Full revaluation serves as an effective risk assessment approach for quantifying the potential risk exposure associated with a portfolio of derivatives. This method involves the comprehensive reassessment of the entire derivative portfolio at regular intervals, leveraging the prevailing market prices of the underlying assets or securities.

This technique is particularly valuable in evaluating the risk inherent in both retaining and trading these financial instruments. The range of financial instruments encompassed by this method spans stocks, bonds, derivatives, options, and various other types of securities.

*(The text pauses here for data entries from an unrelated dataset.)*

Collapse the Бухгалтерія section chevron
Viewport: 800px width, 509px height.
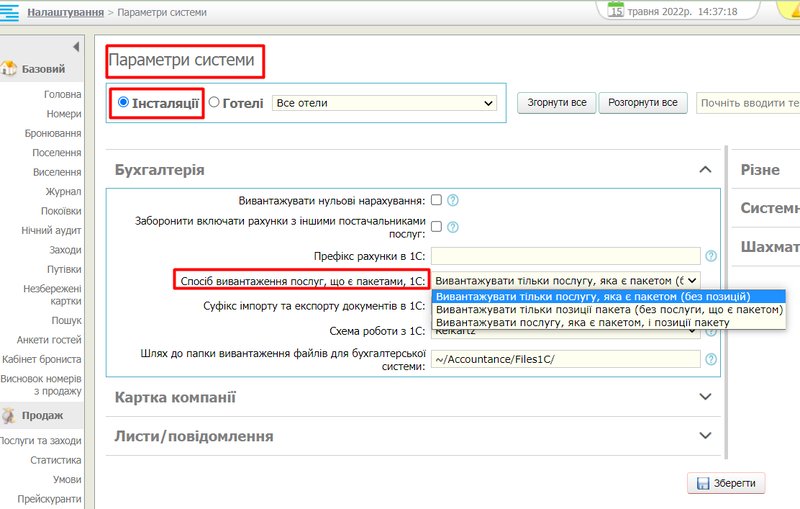tap(705, 170)
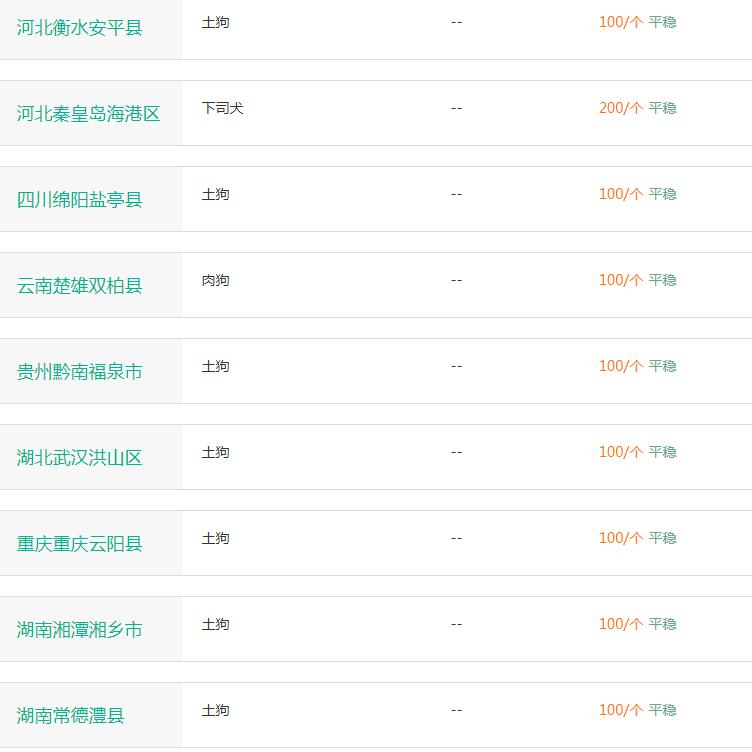This screenshot has height=752, width=752.
Task: Click 土狗 in the 重庆重庆云阳县 row
Action: [x=215, y=538]
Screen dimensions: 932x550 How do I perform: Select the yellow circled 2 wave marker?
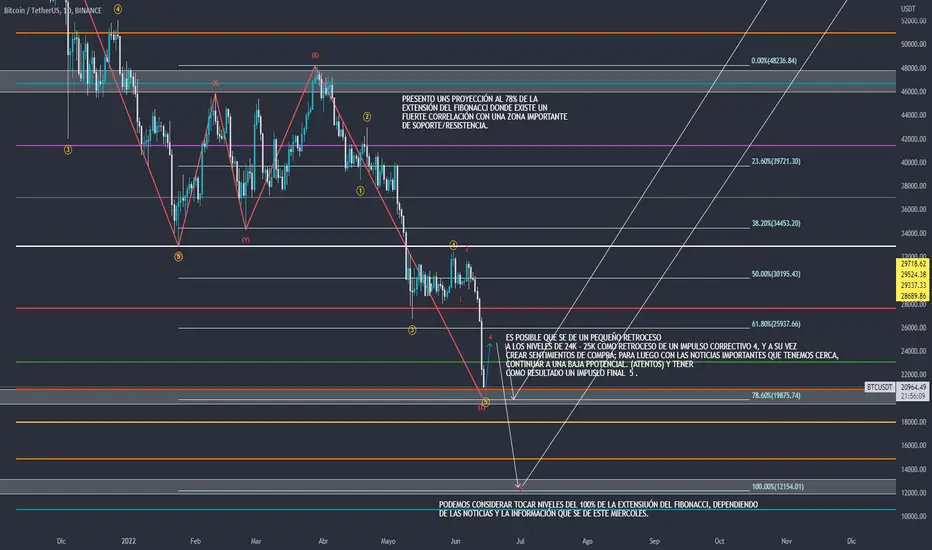pos(367,117)
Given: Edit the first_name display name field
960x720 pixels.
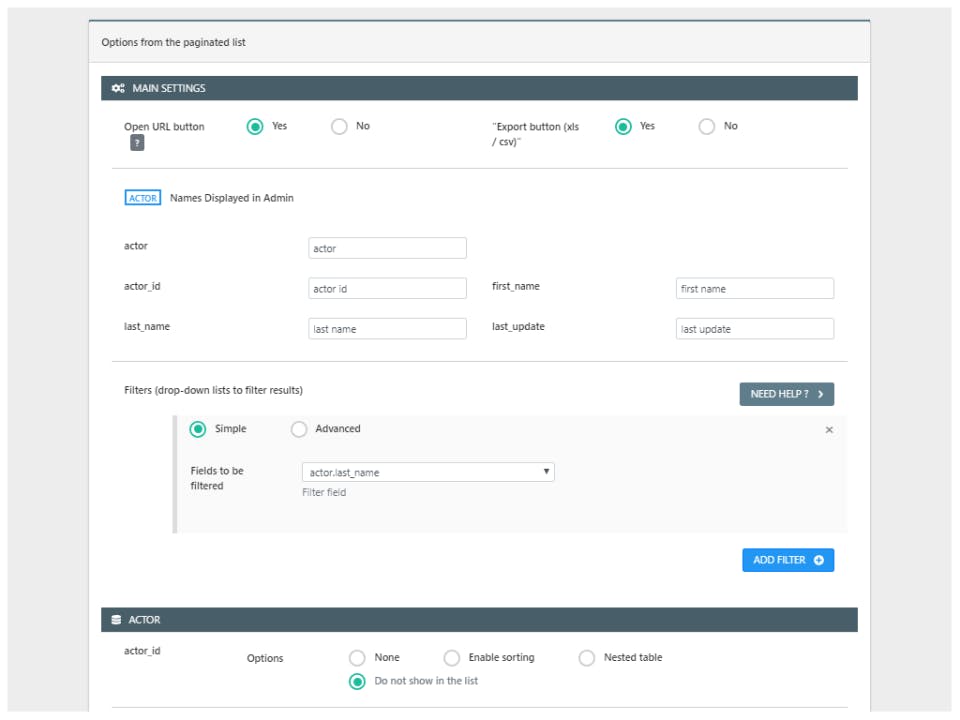Looking at the screenshot, I should 755,289.
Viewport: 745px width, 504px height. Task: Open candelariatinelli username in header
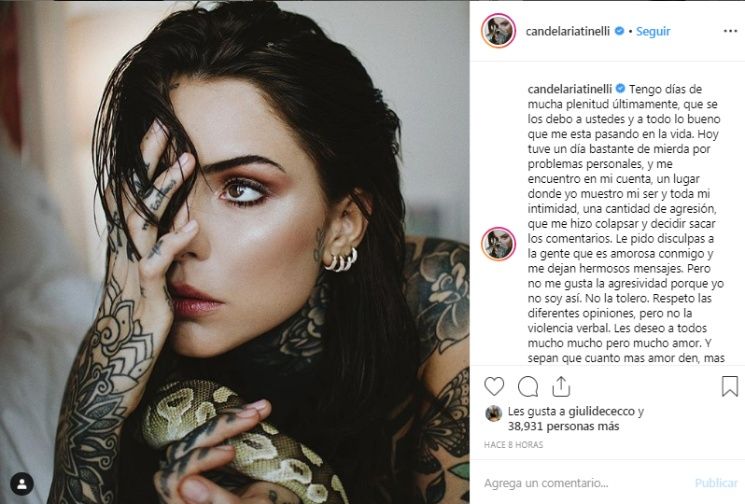coord(567,31)
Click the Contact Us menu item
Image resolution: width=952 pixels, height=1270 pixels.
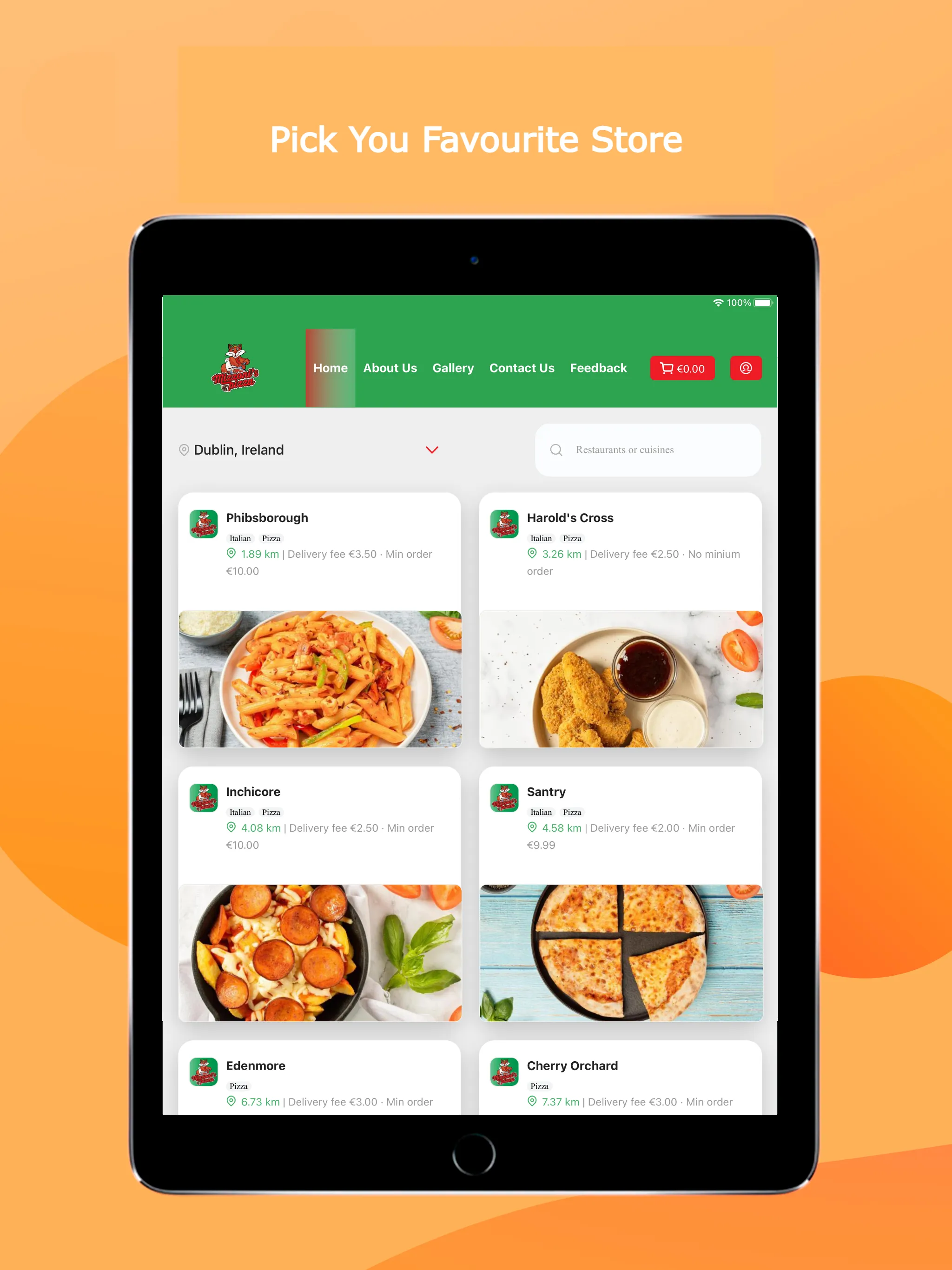click(x=521, y=367)
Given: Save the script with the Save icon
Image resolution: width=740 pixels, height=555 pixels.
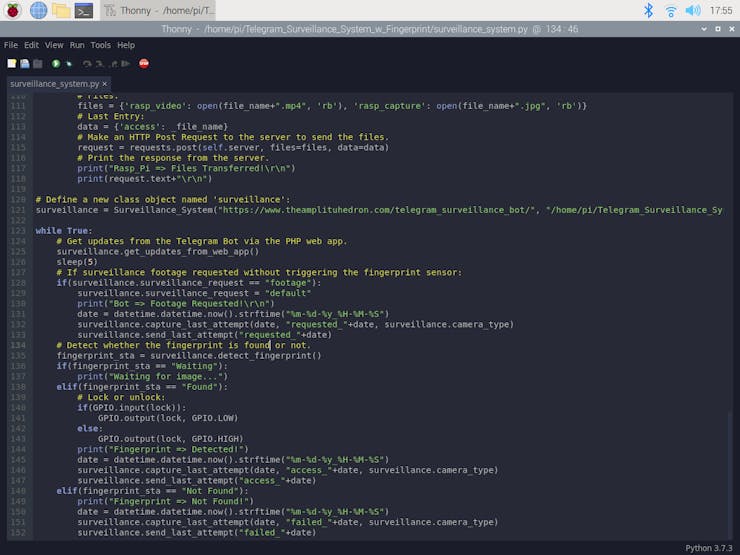Looking at the screenshot, I should pyautogui.click(x=37, y=63).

The meticulous execution of a full revaluation entails a series of strategic steps geared toward precisely recalibrating the valuation of financial instruments in light of current market dynamics. Although the specific process can be contingent on the nature of the instruments and the distinct practices of the financial institution, the subsequent delineation presents a generic framework for undertaking a full revaluation:

1. Data Compilation and Validation:
  – Aggregate all pertinent data and particulars linked to the financial instruments earmarked for revaluation.
  – Rigorously verify the precision and integrity of the data, encompassing transaction specifics, market prices, interest rates, and other pertinent variables.

2. Identification of Valuation Models and Approaches:
  – Ascertain the most suitable valuation models and methodologies for each category of financial instrument. Diverse instruments may necessitate distinct valuation strategies.

3. Collection of Market Data:
  – Amass up-to-date market data that is pertinent to the valuation of the targeted instruments. This could encompass current market prices, interest rates, exchange rates, volatility metrics, and additional market indicators.

4. Adaptation to Market Dynamics:
  – Revise the valuation inputs within the chosen valuation models based on the present market data. For instance, when appraising bonds, the yield curve might be adjusted, while in the case of options, volatility and underlying asset prices could be updated.

5. Calculation of Revised Values:
  – Employ the recalibrated valuation inputs in the selected models to compute the new valuations of the financial instruments.

Employing a full revaluation, while computationally resource-intensive and time-demanding, enables a more precise measurement of risk. Furthermore, it has the capacity to encompass a comprehensive spectrum of potential market fluctuations and movements. This, in turn, allows for a more nuanced and accurate evaluation of the portfolio’s risk exposure.